§ **RECORDS FOR THE TASK**:
## Start
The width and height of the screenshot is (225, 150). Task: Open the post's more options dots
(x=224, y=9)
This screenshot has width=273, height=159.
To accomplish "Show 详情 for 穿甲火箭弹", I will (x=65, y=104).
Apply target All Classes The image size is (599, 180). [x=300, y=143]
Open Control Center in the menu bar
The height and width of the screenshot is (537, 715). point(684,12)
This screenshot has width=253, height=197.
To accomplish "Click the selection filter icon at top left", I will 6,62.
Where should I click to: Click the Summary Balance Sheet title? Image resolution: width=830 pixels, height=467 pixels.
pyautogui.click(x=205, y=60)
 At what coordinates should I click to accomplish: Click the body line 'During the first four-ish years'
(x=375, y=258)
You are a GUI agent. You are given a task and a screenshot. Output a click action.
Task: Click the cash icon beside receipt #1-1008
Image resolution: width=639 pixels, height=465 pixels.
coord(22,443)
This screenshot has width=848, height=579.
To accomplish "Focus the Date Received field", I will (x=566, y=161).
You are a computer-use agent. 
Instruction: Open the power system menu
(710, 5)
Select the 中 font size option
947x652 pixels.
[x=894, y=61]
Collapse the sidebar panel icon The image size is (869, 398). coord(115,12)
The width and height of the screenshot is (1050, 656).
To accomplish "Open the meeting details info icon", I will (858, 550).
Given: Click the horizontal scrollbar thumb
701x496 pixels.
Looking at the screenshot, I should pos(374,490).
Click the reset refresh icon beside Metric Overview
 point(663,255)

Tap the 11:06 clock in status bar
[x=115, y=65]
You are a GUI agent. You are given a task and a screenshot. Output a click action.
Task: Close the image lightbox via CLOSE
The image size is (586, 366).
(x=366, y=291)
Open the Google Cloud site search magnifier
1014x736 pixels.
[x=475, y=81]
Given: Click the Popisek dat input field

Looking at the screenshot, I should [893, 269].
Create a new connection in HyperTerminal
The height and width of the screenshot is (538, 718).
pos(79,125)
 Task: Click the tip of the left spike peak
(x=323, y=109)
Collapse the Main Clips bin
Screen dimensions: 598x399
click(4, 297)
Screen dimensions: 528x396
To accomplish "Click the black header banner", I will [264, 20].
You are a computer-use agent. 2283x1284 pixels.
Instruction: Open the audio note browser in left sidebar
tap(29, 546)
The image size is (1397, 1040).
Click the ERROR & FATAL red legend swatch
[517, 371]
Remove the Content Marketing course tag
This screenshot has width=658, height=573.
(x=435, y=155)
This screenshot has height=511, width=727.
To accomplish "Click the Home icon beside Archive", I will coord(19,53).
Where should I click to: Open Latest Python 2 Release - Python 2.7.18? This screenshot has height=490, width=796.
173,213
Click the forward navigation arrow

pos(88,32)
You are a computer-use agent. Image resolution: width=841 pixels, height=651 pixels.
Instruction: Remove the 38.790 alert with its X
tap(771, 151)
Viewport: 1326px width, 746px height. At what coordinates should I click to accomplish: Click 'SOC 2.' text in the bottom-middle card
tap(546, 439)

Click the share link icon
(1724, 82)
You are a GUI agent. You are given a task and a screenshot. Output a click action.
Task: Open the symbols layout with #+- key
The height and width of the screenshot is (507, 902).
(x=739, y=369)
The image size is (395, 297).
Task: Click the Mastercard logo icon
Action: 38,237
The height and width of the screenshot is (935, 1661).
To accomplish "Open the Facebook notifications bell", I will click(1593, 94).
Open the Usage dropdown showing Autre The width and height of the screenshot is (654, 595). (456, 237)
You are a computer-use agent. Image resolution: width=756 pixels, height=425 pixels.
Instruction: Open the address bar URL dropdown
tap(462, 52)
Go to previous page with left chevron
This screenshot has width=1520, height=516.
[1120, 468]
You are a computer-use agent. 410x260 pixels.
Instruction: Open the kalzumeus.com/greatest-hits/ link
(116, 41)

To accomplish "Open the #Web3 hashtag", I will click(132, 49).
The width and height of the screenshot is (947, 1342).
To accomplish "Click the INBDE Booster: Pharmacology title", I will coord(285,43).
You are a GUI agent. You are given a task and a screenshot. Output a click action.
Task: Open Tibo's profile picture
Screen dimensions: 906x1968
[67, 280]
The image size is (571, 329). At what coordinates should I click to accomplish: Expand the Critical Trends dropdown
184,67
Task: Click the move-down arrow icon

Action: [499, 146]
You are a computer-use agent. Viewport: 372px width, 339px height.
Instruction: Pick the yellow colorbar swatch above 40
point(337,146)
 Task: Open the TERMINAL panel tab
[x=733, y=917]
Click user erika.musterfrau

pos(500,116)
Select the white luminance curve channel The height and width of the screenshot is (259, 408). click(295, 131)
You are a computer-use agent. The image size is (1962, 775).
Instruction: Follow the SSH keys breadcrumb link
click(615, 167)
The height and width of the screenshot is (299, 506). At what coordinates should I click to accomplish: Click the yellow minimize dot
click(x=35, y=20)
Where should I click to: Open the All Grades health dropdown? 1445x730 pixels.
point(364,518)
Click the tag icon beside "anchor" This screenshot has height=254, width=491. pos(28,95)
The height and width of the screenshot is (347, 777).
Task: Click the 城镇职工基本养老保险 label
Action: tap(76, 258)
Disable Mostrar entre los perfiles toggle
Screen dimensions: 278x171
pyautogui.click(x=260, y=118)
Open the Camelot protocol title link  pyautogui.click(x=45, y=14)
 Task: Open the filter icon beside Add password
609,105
## End
§ **EXERCISE BRIEF**:
Could you copy out all of the data above verbatim, every line included?

§ **THE RESULT**:
The width and height of the screenshot is (225, 150). Task: Open the post's more options dots
(x=224, y=9)
This screenshot has width=273, height=159.
To accomplish "Show 详情 for 穿甲火箭弹", I will (x=65, y=104).
Apply target All Classes The image size is (599, 180). [x=300, y=143]
Open Control Center in the menu bar
The height and width of the screenshot is (537, 715). point(684,12)
This screenshot has width=253, height=197.
To accomplish "Click the selection filter icon at top left", I will 6,62.
Where should I click to: Click the Summary Balance Sheet title? Image resolution: width=830 pixels, height=467 pixels.
pyautogui.click(x=205, y=60)
 At what coordinates should I click to accomplish: Click the body line 'During the first four-ish years'
(x=375, y=258)
You are a GUI agent. You are given a task and a screenshot. Output a click action.
Task: Click the cash icon beside receipt #1-1008
Image resolution: width=639 pixels, height=465 pixels.
coord(22,443)
This screenshot has width=848, height=579.
To accomplish "Focus the Date Received field", I will (x=566, y=161).
You are a computer-use agent. 
Instruction: Open the power system menu
(710, 5)
Select the 中 font size option
947x652 pixels.
[x=894, y=61]
Collapse the sidebar panel icon The image size is (869, 398). coord(115,12)
The width and height of the screenshot is (1050, 656).
To accomplish "Open the meeting details info icon", I will (858, 550).
Given: Click the horizontal scrollbar thumb
701x496 pixels.
Looking at the screenshot, I should pos(374,490).
Click the reset refresh icon beside Metric Overview
 point(663,255)

Tap the 11:06 clock in status bar
[x=115, y=65]
You are a GUI agent. You are given a task and a screenshot. Output a click action.
Task: Close the image lightbox via CLOSE
The image size is (586, 366).
(x=366, y=291)
Open the Google Cloud site search magnifier
1014x736 pixels.
[x=475, y=81]
Given: Click the Popisek dat input field

Looking at the screenshot, I should [893, 269].
Create a new connection in HyperTerminal
The height and width of the screenshot is (538, 718).
pos(79,125)
 Task: Click the tip of the left spike peak
(x=323, y=109)
Collapse the Main Clips bin
Screen dimensions: 598x399
click(4, 297)
Screen dimensions: 528x396
To accomplish "Click the black header banner", I will [264, 20].
You are a computer-use agent. 2283x1284 pixels.
Instruction: Open the audio note browser in left sidebar
tap(29, 546)
The image size is (1397, 1040).
Click the ERROR & FATAL red legend swatch
[517, 371]
Remove the Content Marketing course tag
This screenshot has width=658, height=573.
(x=435, y=155)
This screenshot has height=511, width=727.
To accomplish "Click the Home icon beside Archive", I will coord(19,53).
Where should I click to: Open Latest Python 2 Release - Python 2.7.18? This screenshot has height=490, width=796.
173,213
Click the forward navigation arrow

pos(88,32)
You are a computer-use agent. Image resolution: width=841 pixels, height=651 pixels.
Instruction: Remove the 38.790 alert with its X
tap(771, 151)
Viewport: 1326px width, 746px height. At what coordinates should I click to accomplish: Click 'SOC 2.' text in the bottom-middle card
tap(546, 439)

Click the share link icon
(1724, 82)
You are a GUI agent. You are given a task and a screenshot. Output a click action.
Task: Open the symbols layout with #+- key
The height and width of the screenshot is (507, 902).
(x=739, y=369)
The image size is (395, 297).
Task: Click the Mastercard logo icon
Action: 38,237
The height and width of the screenshot is (935, 1661).
To accomplish "Open the Facebook notifications bell", I will click(1593, 94).
Open the Usage dropdown showing Autre The width and height of the screenshot is (654, 595). (456, 237)
You are a computer-use agent. Image resolution: width=756 pixels, height=425 pixels.
Instruction: Open the address bar URL dropdown
tap(462, 52)
Go to previous page with left chevron
This screenshot has width=1520, height=516.
[1120, 468]
You are a computer-use agent. 410x260 pixels.
Instruction: Open the kalzumeus.com/greatest-hits/ link
(116, 41)

To accomplish "Open the #Web3 hashtag", I will click(132, 49).
The width and height of the screenshot is (947, 1342).
To accomplish "Click the INBDE Booster: Pharmacology title", I will coord(285,43).
You are a GUI agent. You are given a task and a screenshot. Output a click action.
Task: Open Tibo's profile picture
Screen dimensions: 906x1968
[67, 280]
The image size is (571, 329). At what coordinates should I click to accomplish: Expand the Critical Trends dropdown
184,67
Task: Click the move-down arrow icon

Action: [499, 146]
You are a computer-use agent. Viewport: 372px width, 339px height.
Instruction: Pick the yellow colorbar swatch above 40
point(337,146)
 Task: Open the TERMINAL panel tab
[x=733, y=917]
Click user erika.musterfrau

pos(500,116)
Select the white luminance curve channel The height and width of the screenshot is (259, 408). click(295, 131)
You are a computer-use agent. The image size is (1962, 775).
Instruction: Follow the SSH keys breadcrumb link
click(615, 167)
The height and width of the screenshot is (299, 506). At what coordinates should I click to accomplish: Click the yellow minimize dot
click(x=35, y=20)
Where should I click to: Open the All Grades health dropdown? 1445x730 pixels.
point(364,518)
Click the tag icon beside "anchor" This screenshot has height=254, width=491. pos(28,95)
The height and width of the screenshot is (347, 777).
Task: Click the 城镇职工基本养老保险 label
Action: tap(76, 258)
Disable Mostrar entre los perfiles toggle
Screen dimensions: 278x171
pyautogui.click(x=260, y=118)
Open the Camelot protocol title link  pyautogui.click(x=45, y=14)
 Task: Open the filter icon beside Add password
609,105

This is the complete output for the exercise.